Tweets: People across the globe report similar, ever-changing moods

Scott Golder
Lindsay France/University Photography
Scott Golder at the Cornell Center for Advanced Computing's Web Lab in Rhodes Hall.

Around the world, the day dawns full of promise. But moods go downhill over the course of the day, rebounding again in the evening, according to a Cornell analysis of the public Twitter messages of 2.4 million people in 84 countries. Equanimity perks up again on weekends -- but later in the morning, suggesting mass sleeping-in.

Seasonal variations in day length and sleep cycles affect people in similar ways across cultures, report Cornell researchers Scott Golder, a doctoral student in the field of sociology, and Michael Macy, the Goldwin Smith Professor of Sociology, in a study published in the Sept. 30 issue of the journal Science.

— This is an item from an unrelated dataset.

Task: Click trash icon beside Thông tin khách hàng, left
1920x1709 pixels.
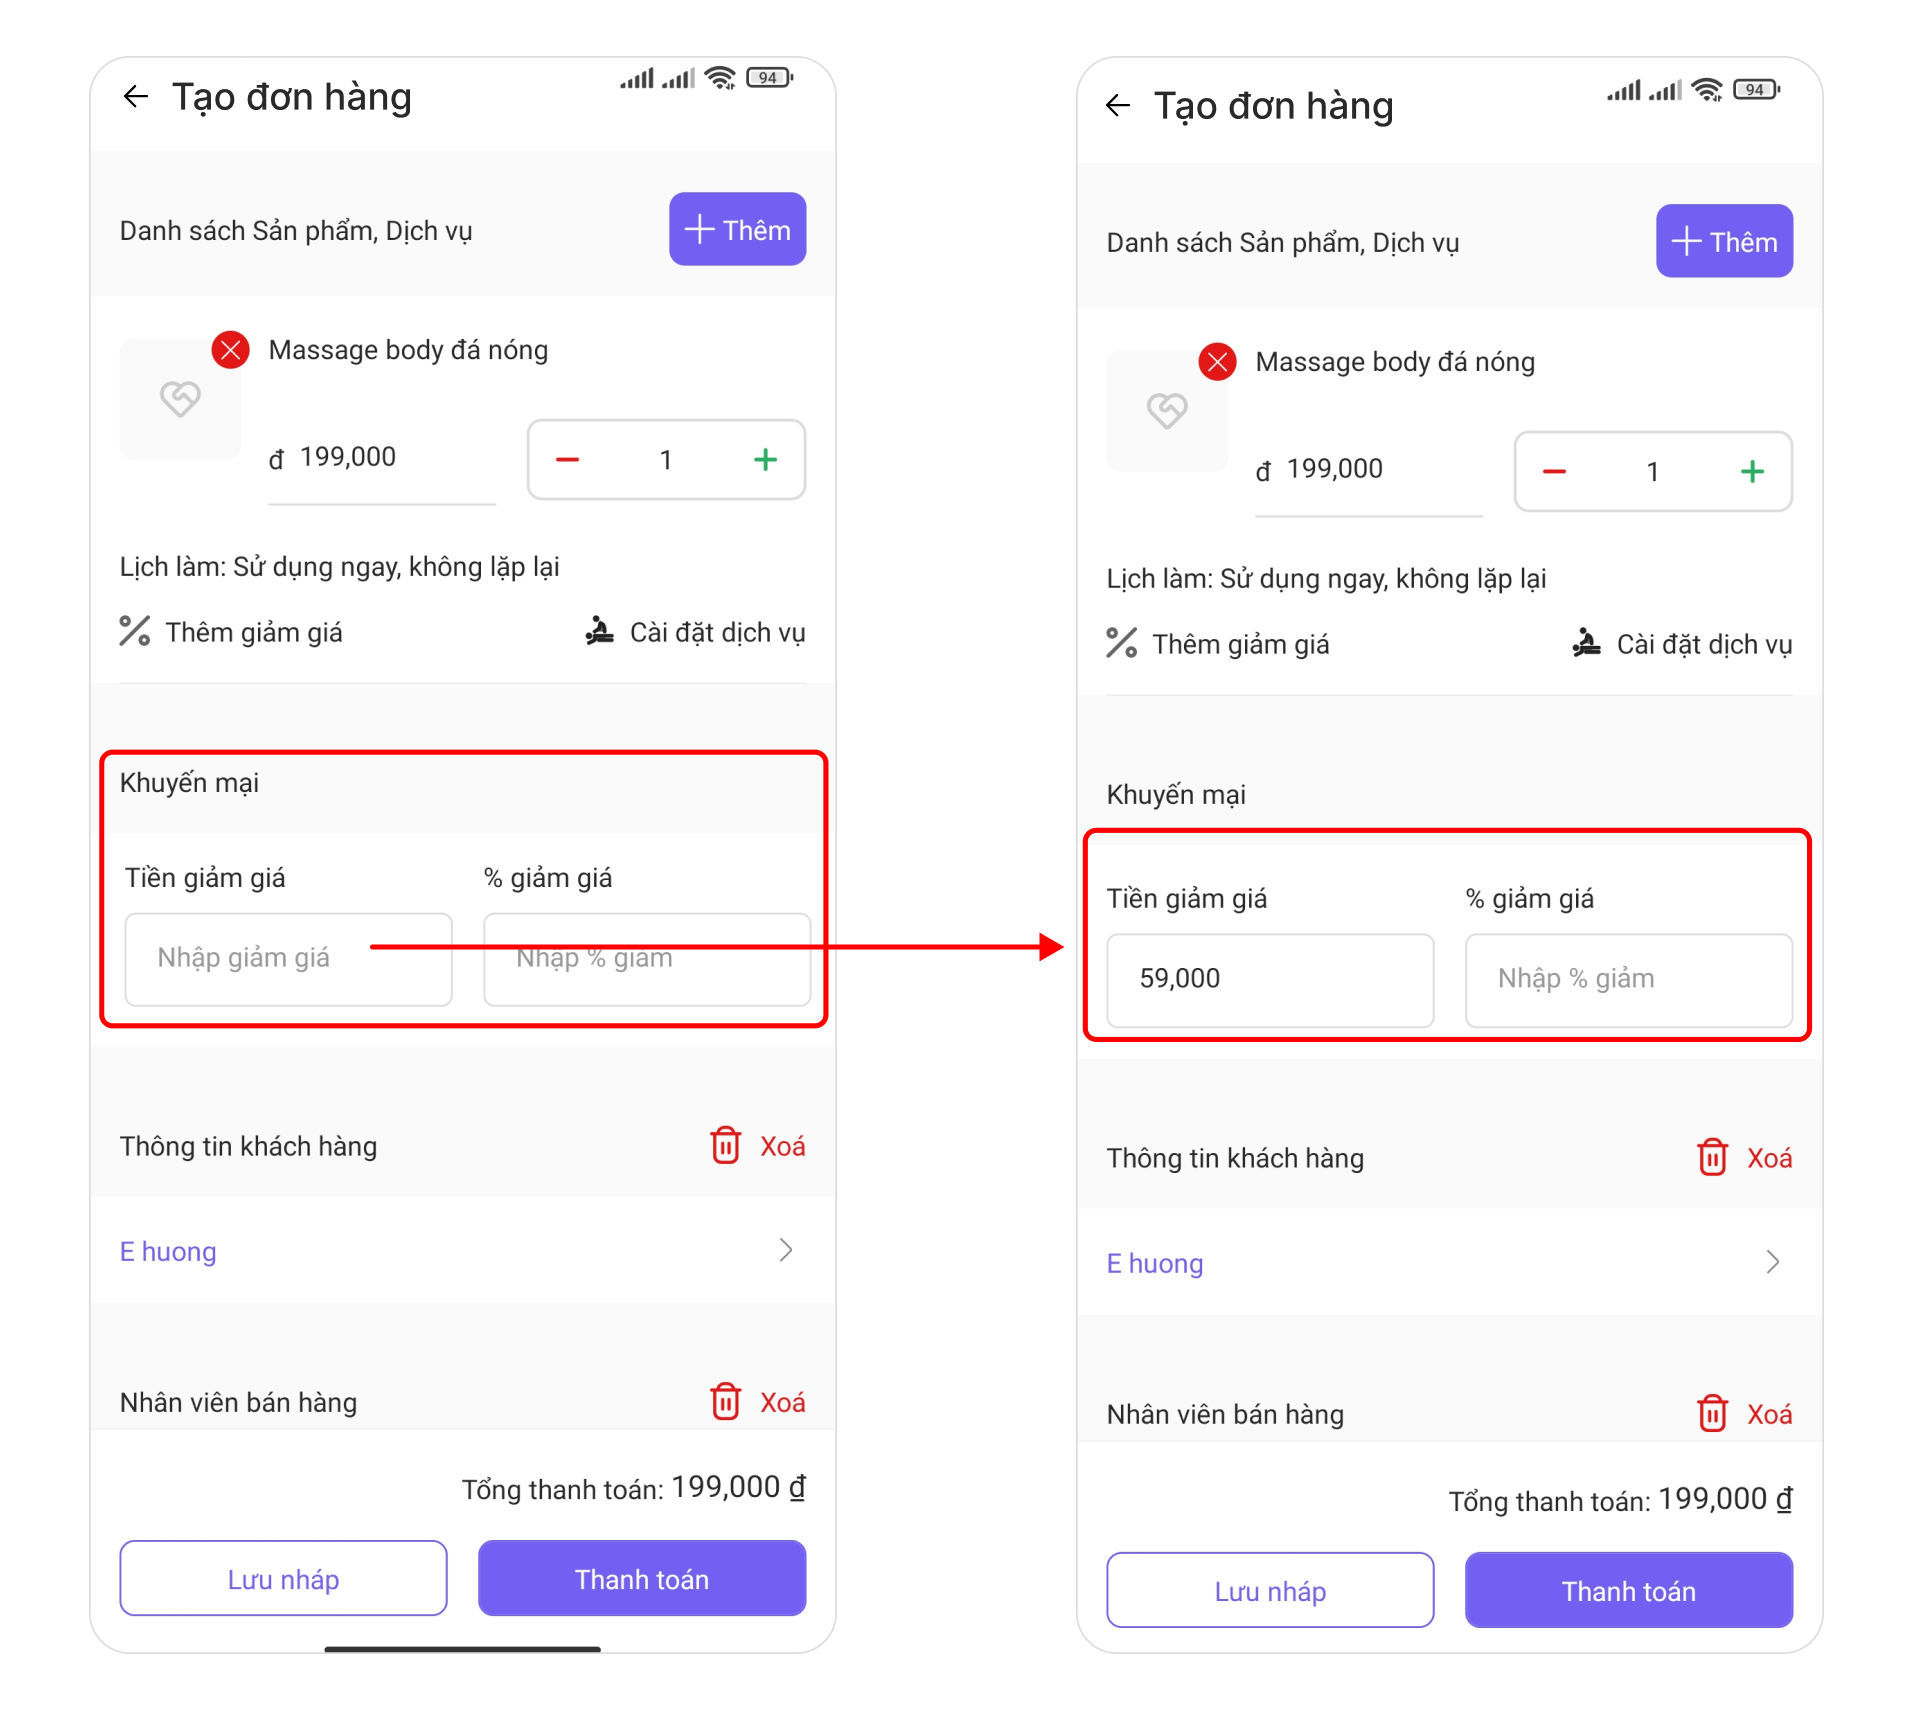Action: pyautogui.click(x=726, y=1145)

They discovered peaks in positive tweets in the early morning and late at night, on weekdays as well as weekends, across cultures. "In some ways, the study confirms longstanding assumptions that people experience similar moods at similar times of the day," Golder said. The researchers also found that people were generally in a better mood on weekends than on weekdays, regardless of the time of day, which points to the effects of work and commuting. In the United Arab Emirates, for example, the Sunday through Thursday workweek produces more positive tweets on Fridays and Saturdays.

Michael Macy

"We saw the influence of something that's biological- or sleep-based: Regardless of the day of the week, the shape of the mood rhythm is the same," Golder said. "The difference between weekdays and weekends has to do with the average mood, which is higher on the weekends than the weekdays, but the shape was the same every day. Even in the face of different social and cultural demands, the results are consistent across days."

Twitter made its data available to the researchers through a public interface, and processing the data at the Cornell Center for Advanced Computing's Web Lab gave them a "huge efficiency gain," Golder said.

Access to tweet content let the researchers make hourly observations of large, culturally diverse populations over time; other studies had relied on small, homogenous groups of U.S. undergraduates, and previous psychology research on mood rhythms was inconclusive.

"We started looking at how moods are distributed across the course of the day," Golder said. "We've never had the opportunity to measure behavior in this way before. Digital traces of online activity let us to do social science in a new way, and to ask questions we've always wanted to ask. How do entire societies work? How are relationships patterned? We're starting to get the data to answer these questions."

The researchers associated the tweets with the length of the day. The study also addresses the possible influence of the sun -- or lack of it -- on seasonal affective disorder (aka "winter blues"). "Living in Ithaca, of course, we're interested in how long, cold, dark winters affect people," Golder said. The study finds, he said, "It's not how much daylight you're getting, it's the relative daylight -- whether the days are getting longer or shorter -- that makes a difference in positive mood."

In conjunction with the paper, the researchers have developed the website that allows users to enter keywords (e.g., breakfast, traffic, fishing) to see how behaviors are distributed throughout the day.

The National Science Foundation supported this research.